Dimanche du Pardon
Lorsqu'une dispute entre des frères survenait dans un monastère, leur père spirituel leur interdisait alors de dire la prière du Seigneur, le Notre Père. Pour quelle raison ? Parce que dans cette prière nous demandons : « Remets-nous nos dettes, comme nous les remettons à nos débiteurs », c'est-à-dire pardonne nos péchés, les dettes étant les péchés, parce que nous les pardonnons à ceux qui nous les ont faits. Ou bien cela peut encore signifier : Pardonne-nous nos péchés pour autant que nous les pardonnons à ceux qui nous les ont faits. Et donc, le starets disait à son fils spirituel « si tu ne pardonnes pas à ton prochain ses péchés, cela signifie que tu demandes au Seigneur qu'Il ne te pardonne pas tes propres péchés. Et je ne veux pas que tu demandes cela, c'est pourquoi, tant que tu n'auras pas fait la paix avec ton frère, abstiens-toi de dire la prière du Seigneur ». Alors, aussitôt, le fautif ne pensait plus qu'à une seule chose : « Quel chrétien suis-je, si je ne peux même pas prononcer la plus importante des prières chrétiennes ? ». Et ce sentiment l'amenait rapidement à comprendre l'impérieuse nécessité de faire la paix.

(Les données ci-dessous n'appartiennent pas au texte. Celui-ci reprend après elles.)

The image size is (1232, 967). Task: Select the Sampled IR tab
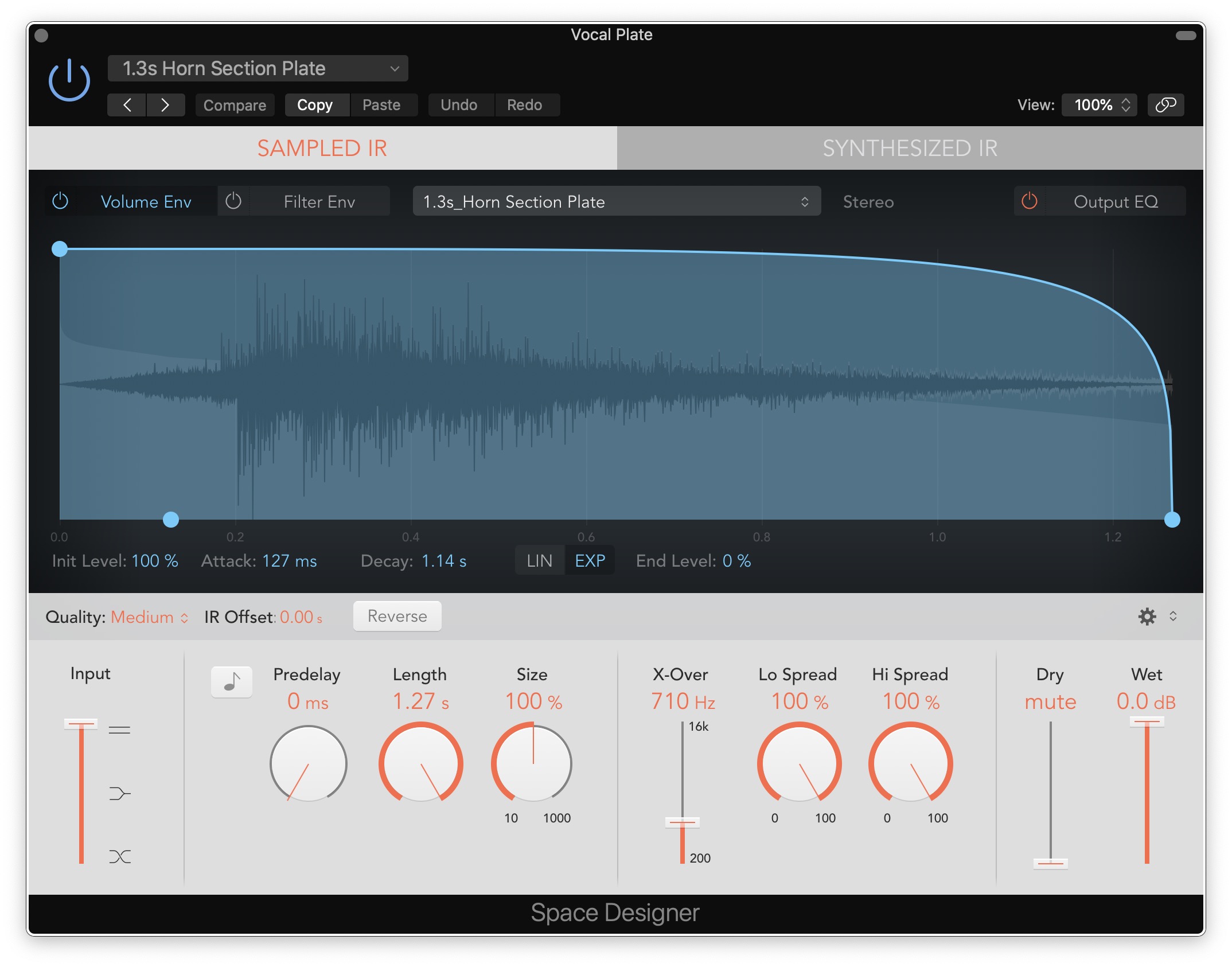click(322, 148)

Ainsi, le Seigneur met en corrélation absolue Sa grâce du pardon de nos péchés avec le fait que nous pardonnions nous-mêmes ceux qui ont des torts envers nous.
Ce soir nous célébrerons les vêpres du Pardon. C'est un très bel office où les fidèles se demandent mutuellement pardon afin d'obtenir pour eux-mêmes le pardon de leurs propres péchés, volontaires ou involontaires, commis consciemment ou inconsciemment.

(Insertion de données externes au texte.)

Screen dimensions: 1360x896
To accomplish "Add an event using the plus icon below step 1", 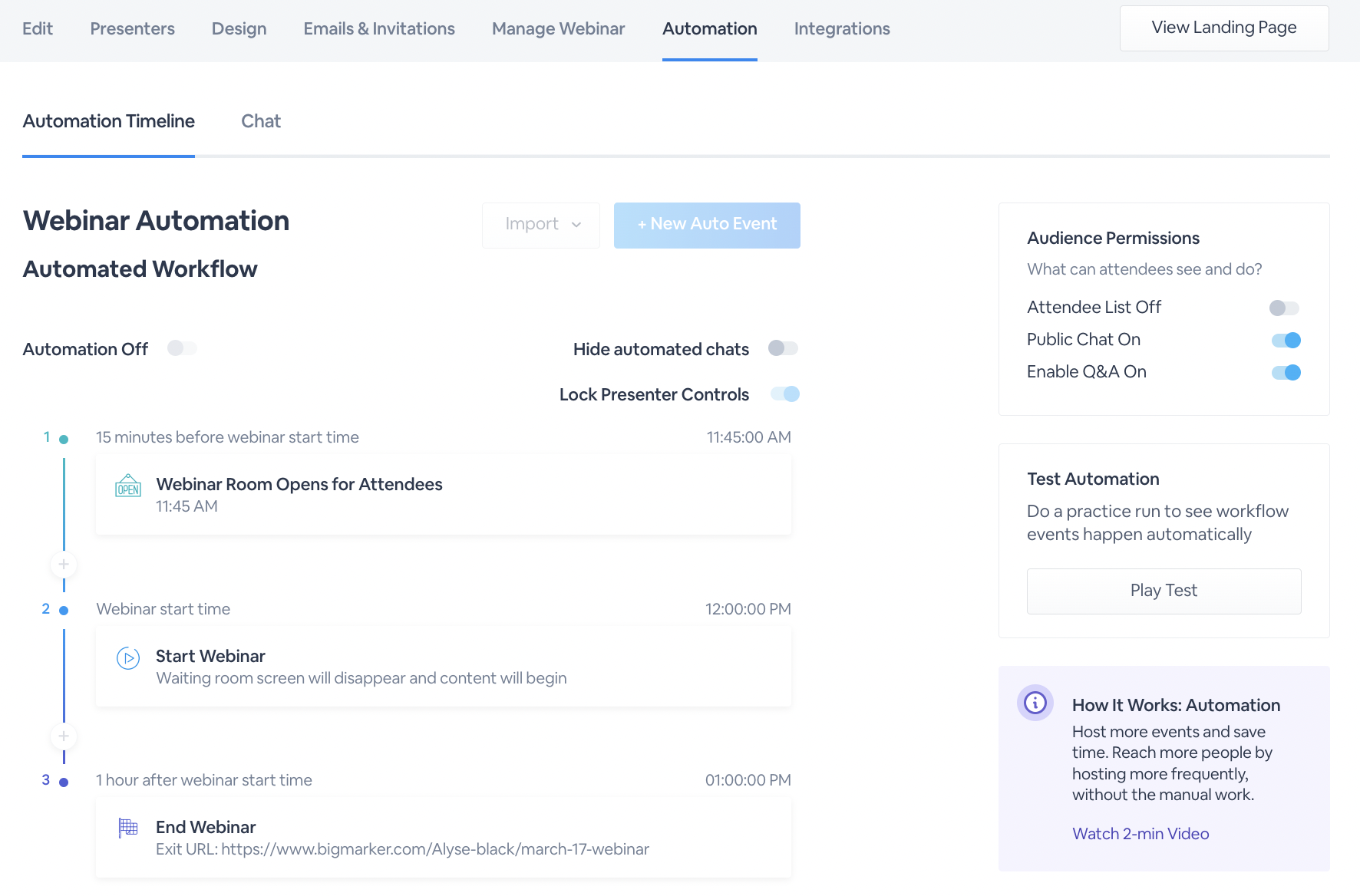I will pos(64,565).
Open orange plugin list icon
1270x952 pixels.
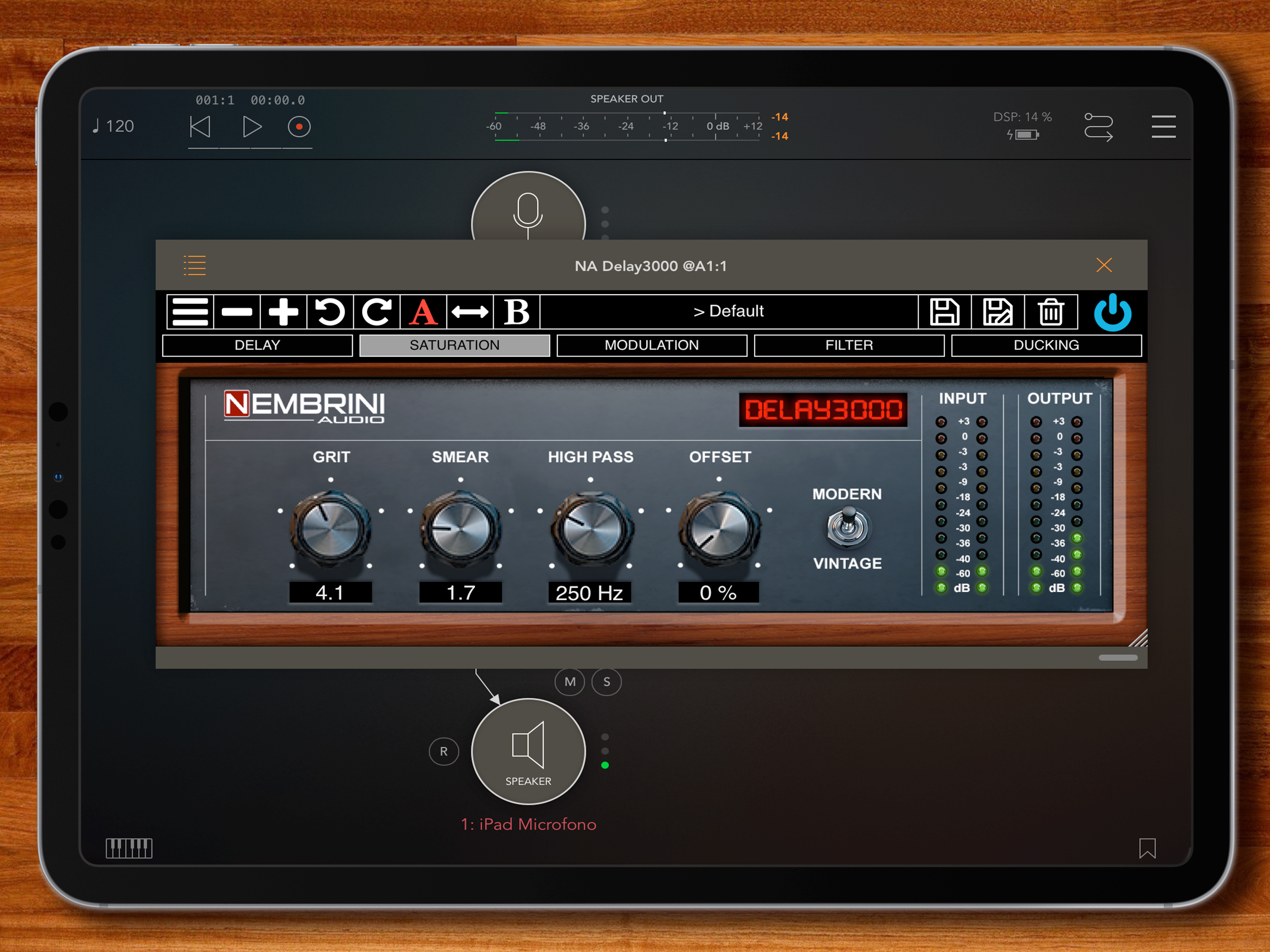point(195,265)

Il arrive fréquemment que, touché par ce rite solennel et émouvant, le chrétien se prosterne sans hésiter devant son prochain, le priant de le pardonner même s'il n'a jamais eu de différend avec lui, parce qu'il y a des cas où, sans que nous le sachions, nous avons peut-être froissé notre prochain et avons été pour lui l'objet d'une tentation. Seul le Seigneur connait nos péchés volontaires ou involontaires commis contre Lui ou contre nos proches.

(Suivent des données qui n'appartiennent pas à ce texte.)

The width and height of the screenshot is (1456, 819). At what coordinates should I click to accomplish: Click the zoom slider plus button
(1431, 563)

Il arrive qu'une personne fasse une profonde métanie devant une autre, mais ne trouve pas en soi suffisamment de grâce pour accorder ce même pardon à celui avec qui il a eu un différend. Notre amour-propre s'y oppose en nous insufflant que nous avons raison et que c'est lui le fautif et donc nous n'avons rien à nous faire pardonner. En réalité, ainsi que le disent les saints Pères, à chaque fois où apparaît un conflit, les deux parties en portent la faute. Il faut l'admettre une fois pour toutes. Si nous étions des chrétiens parfaits, jamais nous n'aurions de disputes, mais puisque ces disputes surviennent, c'est que nous sommes de mauvais chrétiens et on ne peut y remédier qu'en faisant la paix. C'est pourquoi, les saints Pères disaient toujours que lorsqu'une dispute survient, ne cherchez pas à savoir qui a tort, qui a raison, car vous n'aboutirez à rien si ce n'est à vous disputer encore plus. Ce que vous devez, en revanche, faire c'est, en chrétiens, de vous incliner l'un devant l'autre en demandant pardon et vous constaterez que tout ce qui vous divisait et vous troublait disparaitra sur l'heure « comme fond la cire en face du feu ».
Le Grand-Carême est un temps de jeûne et de prière, un temps de pénitence, où nous nous efforçons surtout d'obtenir de la grâce du Seigneur le pardon de nos péchés. Et le Seigneur nous met en garde : si nous ne sommes pas prêts à nous réconcilier avec notre prochain, toutes nos prières afin d'obtenir notre pardon seront vaines. Le Seigneur dira : « Tu n'as pas pardonné, tu ne seras pas pardonné ». C'est, par un effort d'humilité sur nous-même, que nous devons absolument nous réconcilier, surtout avec ceux envers qui nous pourrions éprouver de l'animosité.
Essayons d'y parvenir de toute notre âme, sinon, ainsi que le Seigneur l'a dit dans une de Ses paraboles, notre Père Céleste nous jugera sévèrement. Nous ne devons pas nous réconcilier de façon extérieure, mais de tout notre cœur. Souvenons-nous que l'amour chrétien couvre tout et au nom de cet amour et selon les commandements du Seigneur, pardonnez-nous, pécheurs. Amen.